会社が責任を負うとしても、役員個人が賠償責任を負うなどということがあるのでしょうか。

この点について、過労死等の場合、会社が責任を負うのはともかく、役員
「個人」
が賠償の義務を負うなんて考えられないという経営者が大半であると思われます。

しかしながら、役員個人も損害賠償責任を負うとの裁判例が近年出されていますので十分な注意が必要です。

これは、
「安全配慮義務」
を会社が負う以上、取締役個人としても、かかる義務を実施可能な会社の体制を万全に構築する義務があり、それを構築していなかったということが責任の理由とされました(「大庄事件」京都地判2010<平成22>年5月25日及び大阪高判2011<平成23>年5月25日。最高裁は上告棄却、上告不受理決定 )。

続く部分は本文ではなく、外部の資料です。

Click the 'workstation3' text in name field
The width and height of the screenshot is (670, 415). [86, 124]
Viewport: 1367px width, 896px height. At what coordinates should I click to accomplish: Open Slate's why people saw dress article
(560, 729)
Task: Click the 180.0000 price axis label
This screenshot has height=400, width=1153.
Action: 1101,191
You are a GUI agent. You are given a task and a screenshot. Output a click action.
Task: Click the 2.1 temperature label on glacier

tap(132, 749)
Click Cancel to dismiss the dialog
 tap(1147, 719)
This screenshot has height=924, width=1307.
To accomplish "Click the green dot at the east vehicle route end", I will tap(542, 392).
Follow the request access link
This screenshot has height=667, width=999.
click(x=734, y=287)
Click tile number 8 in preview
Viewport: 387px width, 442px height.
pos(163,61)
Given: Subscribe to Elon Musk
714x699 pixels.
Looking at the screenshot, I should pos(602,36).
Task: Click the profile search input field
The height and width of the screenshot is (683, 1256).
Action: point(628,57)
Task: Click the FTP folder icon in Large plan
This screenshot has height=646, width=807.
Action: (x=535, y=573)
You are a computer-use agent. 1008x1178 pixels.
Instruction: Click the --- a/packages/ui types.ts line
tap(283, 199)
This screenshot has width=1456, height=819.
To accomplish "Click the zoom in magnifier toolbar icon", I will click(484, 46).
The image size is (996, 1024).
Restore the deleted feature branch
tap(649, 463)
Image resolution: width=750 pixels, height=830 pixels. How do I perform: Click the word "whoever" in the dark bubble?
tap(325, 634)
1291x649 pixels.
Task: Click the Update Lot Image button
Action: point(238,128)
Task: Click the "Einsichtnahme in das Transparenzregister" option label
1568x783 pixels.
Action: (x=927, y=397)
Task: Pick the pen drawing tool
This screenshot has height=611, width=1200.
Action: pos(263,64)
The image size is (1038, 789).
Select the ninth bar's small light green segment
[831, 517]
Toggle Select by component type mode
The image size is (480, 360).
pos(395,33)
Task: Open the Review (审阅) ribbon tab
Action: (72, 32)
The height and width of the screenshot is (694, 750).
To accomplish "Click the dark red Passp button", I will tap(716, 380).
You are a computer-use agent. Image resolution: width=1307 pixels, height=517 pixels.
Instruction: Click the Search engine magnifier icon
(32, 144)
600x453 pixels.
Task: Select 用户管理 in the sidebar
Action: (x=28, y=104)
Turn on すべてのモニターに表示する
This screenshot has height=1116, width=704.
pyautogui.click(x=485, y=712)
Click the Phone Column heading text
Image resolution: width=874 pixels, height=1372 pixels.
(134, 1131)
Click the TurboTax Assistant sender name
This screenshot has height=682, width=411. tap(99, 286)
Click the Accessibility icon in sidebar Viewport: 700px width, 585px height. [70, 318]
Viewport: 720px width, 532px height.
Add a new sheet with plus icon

取締役らが、企業経営の全般について重い善管注意義務を負っていることは皆さんご存じのとおりです。

そして、役員は善管注意義務違反によって損害賠償責任を負うことになるのですが、同判決では、労使関係が企業経営に不可欠であるため、会社の
「安全配慮義務」
を万全にするための体制構築義務も、善管注意義務の具体的な一内容であると明確に判示されたわけです。